Ok, so that’s weather talk, a necessity for a Minnesotan. “Ya, hello thar neighbor! How’s the weather lookin’ thar today, eh?” Onto far more pressing matters, like one of the most enjoyable weekends I’ve had, ever! And I owe a large thanks to Ahmed (see previous posts), the self-proclaimed (and righteously ordained) Tourist Pimp, who organized and herded us through the wonders of Jordan. My weekend began Thursday-Bedouin Horde departed, Jess and I tidied the place, and then I attempted to cook dinner!! What, whoa, Laura, you’re getting weird on us! I know, I know, allow me to elucidate. I thought it might be a nice gesture for Embassy Man to come over for dinner, rather than continually spending unknown sums of money on wonderful dinners. So, I went grocery shopping, picking up various veggies, meat, and other yummies in the shops around my building. With Jess’ supervision, I de-skinned the chicken (all slimy and raw) and chopped veggies. Jess, I must mention, started sautéing the dinner. About that time, my cell phone buzzed, and Embassy Man informed me that he would be unable to make it. Is protecting America from the world of terrorism really more important than a home-cooked meal in my apartment? Mumkin….
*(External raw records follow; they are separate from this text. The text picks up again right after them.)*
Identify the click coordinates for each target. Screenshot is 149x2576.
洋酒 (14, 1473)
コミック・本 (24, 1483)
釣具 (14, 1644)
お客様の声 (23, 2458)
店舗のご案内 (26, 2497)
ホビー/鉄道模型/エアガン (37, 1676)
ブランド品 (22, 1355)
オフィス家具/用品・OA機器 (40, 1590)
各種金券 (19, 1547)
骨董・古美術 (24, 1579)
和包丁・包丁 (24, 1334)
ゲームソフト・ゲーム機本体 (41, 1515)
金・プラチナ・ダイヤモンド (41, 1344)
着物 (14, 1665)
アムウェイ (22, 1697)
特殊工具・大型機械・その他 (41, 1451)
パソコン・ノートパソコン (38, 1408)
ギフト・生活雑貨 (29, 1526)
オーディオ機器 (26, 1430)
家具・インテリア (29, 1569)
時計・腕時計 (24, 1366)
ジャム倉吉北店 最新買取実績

Anyway, Jess and I proceeded to successfully produce a large quantity of gulaya, the Bedouin concoction we love. Ahmed we had also invited, being a good friend, and, as ALL of our other friends were busy, the four of us devoured the meal, accompanied by a nice bottle of wine, in our living room. At some point during the meal, Kathy, emerging from her bathroom with a look of disgust, mentioned the cockroach she saw. Arrrrrr…Bloody hellion. I joined her in a witch hunt for the little booger, gathering up the numerous toxic chemicals in our home, chanting vociferously, and pouring them down the drain in her floor, where the cockroach, she thought, was taking refuge. Whether we got him or not is anybody’s guess, but that poor bug certainly got a large dose of noxious substances and equally vile curses. Feeling much less resentful, Kathy and I returned to enjoy the lovely dessert Ahmed had picked up at Habibeh, a local bakery, and had even brought something I could eat!! A very sweet pie is how I would describe it, with a moist, spongy texture peppered with nuts and divinely delicious. And, of course, wheat-free. My friends here are so wonderful!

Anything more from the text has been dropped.